Written by C.A. Hapka
La criatura, dentro de su profundo sueño, sintió el temblor de la tierra.
Se despertó. Era el momento, no había posibilidad de error.
Era el momento.
Mientras las atronadoras vibraciones sacudieron la cueva, otra criatura se agitó, y otra. Docenas, cientos y miles.
Se despertaron de su largo y profundo sueño. La energía corría a través de ellos, junto con el conocimiento absoluto. Su deber esperaba. Era hora.
Debe ser limpiado. Es el momento. Limpiarlo todo.
Es el momento. Todos los obstáculos serán eliminados.
Limpiarlo todo. Debe ser limpiado.
Es el momento.
✴ ✴ ✴
—¡Miren!— gritó Pohatu, el Toa de la piedra, apuntando a una figura revelada por árboles que caían. —¡Es uno de los aldeanos de Tahu!—
Tahu saltó hacia delante, sorprendido de encontrar a alguien de su fiero pueblo de Ta-Koro tan lejos de su hogar. El Matoran estaba tendido en el suelo, con sus piernas atrapadas por una rama caída de un árbol. Parecía paralizado, y estaba murmurando una palabra una y otra vez.
Liberando rápidamente al aldeano, Tahu se inclinó un poco más cerca, intentando oírlo. —Habla,— dijo. —¿Qué te trae tan lejos de Ta-Koro? —
El aldeano seguía balbuceando, sin tener algún sentido.
El Matoran no parecía darse cuenta de la presencia de los Toa. Miraba ciegamente hacia adelante, con sus ojos nublados por el terror.
—Bohrokbohrokbohrokbohrok,— murmuró con voz apagada.

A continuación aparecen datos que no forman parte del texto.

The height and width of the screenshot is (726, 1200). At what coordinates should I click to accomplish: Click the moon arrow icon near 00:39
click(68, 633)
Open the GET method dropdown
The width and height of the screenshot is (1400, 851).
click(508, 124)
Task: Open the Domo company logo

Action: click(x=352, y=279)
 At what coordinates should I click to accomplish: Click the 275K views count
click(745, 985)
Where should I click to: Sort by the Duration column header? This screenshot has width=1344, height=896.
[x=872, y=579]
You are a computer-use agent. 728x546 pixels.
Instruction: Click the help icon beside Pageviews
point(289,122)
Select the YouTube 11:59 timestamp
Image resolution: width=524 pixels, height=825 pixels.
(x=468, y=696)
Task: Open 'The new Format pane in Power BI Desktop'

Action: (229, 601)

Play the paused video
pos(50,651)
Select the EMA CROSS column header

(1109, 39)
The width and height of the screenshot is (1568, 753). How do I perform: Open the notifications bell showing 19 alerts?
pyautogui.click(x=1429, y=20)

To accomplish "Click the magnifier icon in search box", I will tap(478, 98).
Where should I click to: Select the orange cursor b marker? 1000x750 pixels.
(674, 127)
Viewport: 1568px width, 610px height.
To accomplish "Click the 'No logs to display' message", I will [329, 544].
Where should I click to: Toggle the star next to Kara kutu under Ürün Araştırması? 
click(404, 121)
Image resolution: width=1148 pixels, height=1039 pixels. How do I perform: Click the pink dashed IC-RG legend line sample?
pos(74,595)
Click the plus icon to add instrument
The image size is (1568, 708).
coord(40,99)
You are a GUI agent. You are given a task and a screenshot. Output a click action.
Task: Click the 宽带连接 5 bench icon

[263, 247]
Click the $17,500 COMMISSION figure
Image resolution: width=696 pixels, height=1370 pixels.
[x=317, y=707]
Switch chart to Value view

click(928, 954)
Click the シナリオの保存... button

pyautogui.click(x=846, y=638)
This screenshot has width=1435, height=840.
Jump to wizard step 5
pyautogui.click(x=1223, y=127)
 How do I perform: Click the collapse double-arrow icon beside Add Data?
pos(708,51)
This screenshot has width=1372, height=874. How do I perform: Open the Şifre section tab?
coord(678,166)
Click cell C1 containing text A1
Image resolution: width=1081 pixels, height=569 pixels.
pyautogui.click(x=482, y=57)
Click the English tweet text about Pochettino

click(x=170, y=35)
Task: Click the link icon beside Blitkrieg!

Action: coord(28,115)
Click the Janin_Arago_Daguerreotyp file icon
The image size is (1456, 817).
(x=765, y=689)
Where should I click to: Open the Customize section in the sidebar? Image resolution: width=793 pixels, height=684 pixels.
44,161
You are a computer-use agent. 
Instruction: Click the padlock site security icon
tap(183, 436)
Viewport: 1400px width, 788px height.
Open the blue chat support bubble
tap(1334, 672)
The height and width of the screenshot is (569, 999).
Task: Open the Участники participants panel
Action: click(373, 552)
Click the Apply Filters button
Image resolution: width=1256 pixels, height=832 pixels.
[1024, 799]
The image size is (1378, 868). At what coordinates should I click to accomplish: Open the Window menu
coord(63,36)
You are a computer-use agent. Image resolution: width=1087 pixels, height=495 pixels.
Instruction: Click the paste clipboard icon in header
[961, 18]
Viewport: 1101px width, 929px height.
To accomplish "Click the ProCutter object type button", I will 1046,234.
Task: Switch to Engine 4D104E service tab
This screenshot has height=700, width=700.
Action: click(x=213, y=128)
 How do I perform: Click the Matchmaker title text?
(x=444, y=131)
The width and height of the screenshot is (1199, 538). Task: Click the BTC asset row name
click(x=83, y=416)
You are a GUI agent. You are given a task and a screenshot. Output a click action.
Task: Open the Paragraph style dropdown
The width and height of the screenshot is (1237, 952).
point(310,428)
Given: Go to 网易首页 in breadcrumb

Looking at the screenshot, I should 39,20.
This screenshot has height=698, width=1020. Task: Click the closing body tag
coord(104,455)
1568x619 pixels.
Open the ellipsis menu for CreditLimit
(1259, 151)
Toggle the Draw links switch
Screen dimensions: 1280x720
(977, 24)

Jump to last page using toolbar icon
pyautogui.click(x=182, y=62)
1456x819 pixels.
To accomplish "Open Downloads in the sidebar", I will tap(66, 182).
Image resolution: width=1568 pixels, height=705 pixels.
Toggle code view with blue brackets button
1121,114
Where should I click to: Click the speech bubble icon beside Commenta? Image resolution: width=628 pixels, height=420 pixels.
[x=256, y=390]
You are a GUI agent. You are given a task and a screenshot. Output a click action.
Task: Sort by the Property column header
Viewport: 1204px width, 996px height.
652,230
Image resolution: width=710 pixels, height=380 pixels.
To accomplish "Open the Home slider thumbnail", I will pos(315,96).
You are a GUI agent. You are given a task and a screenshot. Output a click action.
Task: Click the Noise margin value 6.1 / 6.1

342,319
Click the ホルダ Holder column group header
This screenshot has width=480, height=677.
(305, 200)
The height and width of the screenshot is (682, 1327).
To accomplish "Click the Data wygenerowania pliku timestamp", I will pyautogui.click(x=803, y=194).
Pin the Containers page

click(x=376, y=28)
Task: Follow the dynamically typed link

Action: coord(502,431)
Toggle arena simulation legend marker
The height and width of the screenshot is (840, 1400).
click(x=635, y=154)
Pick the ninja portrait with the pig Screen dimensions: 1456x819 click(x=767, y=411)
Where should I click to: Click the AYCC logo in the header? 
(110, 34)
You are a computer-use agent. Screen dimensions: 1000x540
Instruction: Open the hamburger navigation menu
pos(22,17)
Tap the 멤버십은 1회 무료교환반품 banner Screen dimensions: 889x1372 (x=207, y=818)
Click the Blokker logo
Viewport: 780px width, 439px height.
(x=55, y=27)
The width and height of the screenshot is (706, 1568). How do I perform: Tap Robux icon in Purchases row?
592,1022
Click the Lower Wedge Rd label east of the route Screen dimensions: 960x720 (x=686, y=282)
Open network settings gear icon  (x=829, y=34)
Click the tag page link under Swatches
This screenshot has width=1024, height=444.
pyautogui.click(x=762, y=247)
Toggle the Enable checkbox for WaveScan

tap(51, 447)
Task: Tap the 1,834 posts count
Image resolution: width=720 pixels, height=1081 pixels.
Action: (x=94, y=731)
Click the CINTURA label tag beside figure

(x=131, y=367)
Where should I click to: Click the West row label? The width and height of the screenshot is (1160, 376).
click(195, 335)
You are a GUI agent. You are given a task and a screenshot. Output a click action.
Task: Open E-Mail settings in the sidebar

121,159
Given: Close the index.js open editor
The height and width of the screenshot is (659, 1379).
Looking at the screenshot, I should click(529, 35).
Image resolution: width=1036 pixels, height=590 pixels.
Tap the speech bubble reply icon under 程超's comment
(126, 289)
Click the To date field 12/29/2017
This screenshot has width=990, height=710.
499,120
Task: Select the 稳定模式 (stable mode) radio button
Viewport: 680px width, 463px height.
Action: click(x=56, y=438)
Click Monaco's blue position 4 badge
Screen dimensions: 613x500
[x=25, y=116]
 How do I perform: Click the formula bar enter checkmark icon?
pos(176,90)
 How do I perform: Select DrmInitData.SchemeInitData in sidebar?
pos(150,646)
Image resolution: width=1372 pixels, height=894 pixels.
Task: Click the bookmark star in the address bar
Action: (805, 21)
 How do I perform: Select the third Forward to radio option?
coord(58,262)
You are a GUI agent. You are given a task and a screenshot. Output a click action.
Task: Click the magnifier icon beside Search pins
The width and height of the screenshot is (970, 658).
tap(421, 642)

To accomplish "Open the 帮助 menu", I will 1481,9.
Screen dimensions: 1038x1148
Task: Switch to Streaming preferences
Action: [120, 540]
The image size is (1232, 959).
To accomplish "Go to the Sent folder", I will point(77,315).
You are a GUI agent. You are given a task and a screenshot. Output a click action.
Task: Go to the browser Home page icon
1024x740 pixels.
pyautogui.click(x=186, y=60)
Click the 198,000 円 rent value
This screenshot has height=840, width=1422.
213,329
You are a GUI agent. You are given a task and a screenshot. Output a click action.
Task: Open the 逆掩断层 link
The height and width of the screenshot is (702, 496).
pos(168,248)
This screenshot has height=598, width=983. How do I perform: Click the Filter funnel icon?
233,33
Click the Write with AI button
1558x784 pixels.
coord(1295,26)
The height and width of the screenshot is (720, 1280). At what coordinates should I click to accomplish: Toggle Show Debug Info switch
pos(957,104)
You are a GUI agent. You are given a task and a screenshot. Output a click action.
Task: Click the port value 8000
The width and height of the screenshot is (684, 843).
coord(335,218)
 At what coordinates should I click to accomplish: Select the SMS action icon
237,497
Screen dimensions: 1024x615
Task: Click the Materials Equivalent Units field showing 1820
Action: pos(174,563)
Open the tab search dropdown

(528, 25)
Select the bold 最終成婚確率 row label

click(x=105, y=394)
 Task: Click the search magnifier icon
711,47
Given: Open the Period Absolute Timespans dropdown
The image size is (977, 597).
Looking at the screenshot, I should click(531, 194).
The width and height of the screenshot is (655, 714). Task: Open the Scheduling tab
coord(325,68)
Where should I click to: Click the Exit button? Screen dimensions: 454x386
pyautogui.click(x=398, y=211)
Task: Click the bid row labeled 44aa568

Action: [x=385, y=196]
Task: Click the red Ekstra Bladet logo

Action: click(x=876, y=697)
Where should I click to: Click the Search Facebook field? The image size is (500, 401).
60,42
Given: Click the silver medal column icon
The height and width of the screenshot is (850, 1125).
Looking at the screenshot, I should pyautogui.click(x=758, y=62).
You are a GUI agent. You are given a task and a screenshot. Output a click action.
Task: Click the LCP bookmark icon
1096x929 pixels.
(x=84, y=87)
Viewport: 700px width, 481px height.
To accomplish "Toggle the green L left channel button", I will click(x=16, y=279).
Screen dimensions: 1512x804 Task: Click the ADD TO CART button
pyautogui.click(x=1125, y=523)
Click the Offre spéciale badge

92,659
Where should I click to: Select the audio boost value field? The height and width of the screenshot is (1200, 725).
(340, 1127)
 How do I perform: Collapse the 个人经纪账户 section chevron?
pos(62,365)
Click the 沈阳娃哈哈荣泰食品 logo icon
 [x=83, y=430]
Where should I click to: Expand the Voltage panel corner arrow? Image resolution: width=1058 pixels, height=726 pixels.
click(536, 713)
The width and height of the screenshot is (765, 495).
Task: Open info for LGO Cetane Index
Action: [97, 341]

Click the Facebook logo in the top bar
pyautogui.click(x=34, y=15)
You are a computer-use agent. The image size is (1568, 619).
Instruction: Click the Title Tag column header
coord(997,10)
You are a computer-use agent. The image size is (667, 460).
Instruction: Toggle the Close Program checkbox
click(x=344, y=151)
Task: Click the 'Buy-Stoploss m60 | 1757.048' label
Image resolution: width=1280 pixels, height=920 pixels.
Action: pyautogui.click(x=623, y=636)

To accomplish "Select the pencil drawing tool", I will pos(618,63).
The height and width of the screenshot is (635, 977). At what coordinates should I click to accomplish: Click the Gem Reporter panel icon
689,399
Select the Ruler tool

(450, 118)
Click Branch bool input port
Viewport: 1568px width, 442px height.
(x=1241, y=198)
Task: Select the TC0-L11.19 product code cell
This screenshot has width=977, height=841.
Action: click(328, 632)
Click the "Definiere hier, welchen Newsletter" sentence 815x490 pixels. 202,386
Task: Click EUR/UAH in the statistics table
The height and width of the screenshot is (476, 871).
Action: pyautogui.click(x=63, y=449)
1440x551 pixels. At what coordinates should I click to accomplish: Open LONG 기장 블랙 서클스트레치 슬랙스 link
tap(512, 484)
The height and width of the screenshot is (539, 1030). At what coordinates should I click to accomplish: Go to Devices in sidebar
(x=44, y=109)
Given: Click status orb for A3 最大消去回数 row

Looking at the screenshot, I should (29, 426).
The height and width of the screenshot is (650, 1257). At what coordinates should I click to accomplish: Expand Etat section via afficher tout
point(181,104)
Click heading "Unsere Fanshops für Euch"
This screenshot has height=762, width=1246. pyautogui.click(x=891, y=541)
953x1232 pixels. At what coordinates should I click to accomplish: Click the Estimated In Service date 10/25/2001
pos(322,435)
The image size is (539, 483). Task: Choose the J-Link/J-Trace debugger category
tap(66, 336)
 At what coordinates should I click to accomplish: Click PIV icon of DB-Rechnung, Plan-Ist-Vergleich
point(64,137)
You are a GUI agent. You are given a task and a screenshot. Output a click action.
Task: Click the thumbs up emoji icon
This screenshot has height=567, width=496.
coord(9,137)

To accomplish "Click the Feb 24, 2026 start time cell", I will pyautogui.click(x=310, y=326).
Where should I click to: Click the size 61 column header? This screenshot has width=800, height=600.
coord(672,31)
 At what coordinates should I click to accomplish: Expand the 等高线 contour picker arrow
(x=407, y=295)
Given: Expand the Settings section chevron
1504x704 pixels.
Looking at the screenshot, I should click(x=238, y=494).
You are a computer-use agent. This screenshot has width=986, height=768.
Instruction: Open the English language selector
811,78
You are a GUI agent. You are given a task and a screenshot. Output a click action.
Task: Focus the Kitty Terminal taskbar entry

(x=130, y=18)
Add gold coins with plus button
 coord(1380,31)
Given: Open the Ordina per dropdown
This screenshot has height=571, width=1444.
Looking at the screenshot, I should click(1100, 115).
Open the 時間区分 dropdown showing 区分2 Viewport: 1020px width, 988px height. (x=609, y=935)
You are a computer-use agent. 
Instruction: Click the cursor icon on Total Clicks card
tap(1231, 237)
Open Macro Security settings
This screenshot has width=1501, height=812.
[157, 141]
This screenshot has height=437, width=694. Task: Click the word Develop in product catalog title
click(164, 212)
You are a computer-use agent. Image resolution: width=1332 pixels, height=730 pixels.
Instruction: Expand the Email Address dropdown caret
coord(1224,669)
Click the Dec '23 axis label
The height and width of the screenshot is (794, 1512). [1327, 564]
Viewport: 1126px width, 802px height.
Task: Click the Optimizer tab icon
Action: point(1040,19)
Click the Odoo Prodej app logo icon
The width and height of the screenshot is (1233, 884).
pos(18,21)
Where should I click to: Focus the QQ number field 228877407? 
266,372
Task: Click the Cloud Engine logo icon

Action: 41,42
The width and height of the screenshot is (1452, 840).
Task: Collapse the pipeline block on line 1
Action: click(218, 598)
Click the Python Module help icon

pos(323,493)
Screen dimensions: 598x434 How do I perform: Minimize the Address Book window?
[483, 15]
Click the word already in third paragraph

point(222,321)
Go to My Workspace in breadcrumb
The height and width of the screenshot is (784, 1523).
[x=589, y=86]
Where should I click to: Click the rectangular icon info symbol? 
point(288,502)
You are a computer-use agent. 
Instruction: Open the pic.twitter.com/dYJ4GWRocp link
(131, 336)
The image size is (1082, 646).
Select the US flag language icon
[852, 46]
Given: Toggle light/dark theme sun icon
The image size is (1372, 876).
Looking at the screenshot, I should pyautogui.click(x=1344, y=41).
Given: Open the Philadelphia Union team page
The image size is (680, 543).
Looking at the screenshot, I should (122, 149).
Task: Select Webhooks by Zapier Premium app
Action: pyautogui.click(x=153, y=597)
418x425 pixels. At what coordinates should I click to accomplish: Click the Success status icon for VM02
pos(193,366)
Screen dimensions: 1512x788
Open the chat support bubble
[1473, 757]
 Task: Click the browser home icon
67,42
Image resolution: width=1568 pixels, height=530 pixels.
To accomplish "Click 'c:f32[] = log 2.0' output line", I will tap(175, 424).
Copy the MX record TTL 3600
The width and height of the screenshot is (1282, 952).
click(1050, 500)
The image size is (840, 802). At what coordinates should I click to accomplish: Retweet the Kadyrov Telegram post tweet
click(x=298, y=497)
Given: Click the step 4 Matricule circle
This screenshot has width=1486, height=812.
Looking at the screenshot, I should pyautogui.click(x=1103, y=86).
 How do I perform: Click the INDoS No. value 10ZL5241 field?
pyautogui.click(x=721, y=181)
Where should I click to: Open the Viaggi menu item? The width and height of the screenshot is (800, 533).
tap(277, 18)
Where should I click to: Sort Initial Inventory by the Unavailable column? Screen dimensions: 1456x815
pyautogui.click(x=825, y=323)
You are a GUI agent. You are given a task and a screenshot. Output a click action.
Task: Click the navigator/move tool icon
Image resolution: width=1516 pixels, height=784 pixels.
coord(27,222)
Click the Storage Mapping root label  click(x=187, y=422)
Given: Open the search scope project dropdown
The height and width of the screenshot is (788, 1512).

—¡Hermanito!— dijo Lewa en voz alta, tocando el hombro del Matoran. —¿Qué pasa? ¿Cuál es el problema? Estamos aquí para ayudarte.—
El Matoran no reaccionaba, apenas parecía pausar para recuperar el aliento mientras balbuceaba con la misma rápida y asustada voz. —Bohrokbohrokbohrokbohrok…—
Tahu aceptó con una rápida reverencia de su cabeza. Entonces, colocando al Matoran sobre sus hombros, hizo un gesto a los otros para que lo siguieran.
Corrió a través de los árboles y prados hacia las laderas del Mangai. Los otros estaban cerca tras él.
—Sólo tengo una pregunta,— dijo Pohatu después de unos minutos. Los Toa habían cruzado rápidamente las llanuras y colinas y ahora estaban subiendo constantemente hacia el pueblo posado cerca de las laderas más altas de la montaña.
Tahu, que aún llevaba la ventaja, patinó hasta detenerse. Se puso de pie sobre una cornisa con vistas al pueblo de Ta-Koro.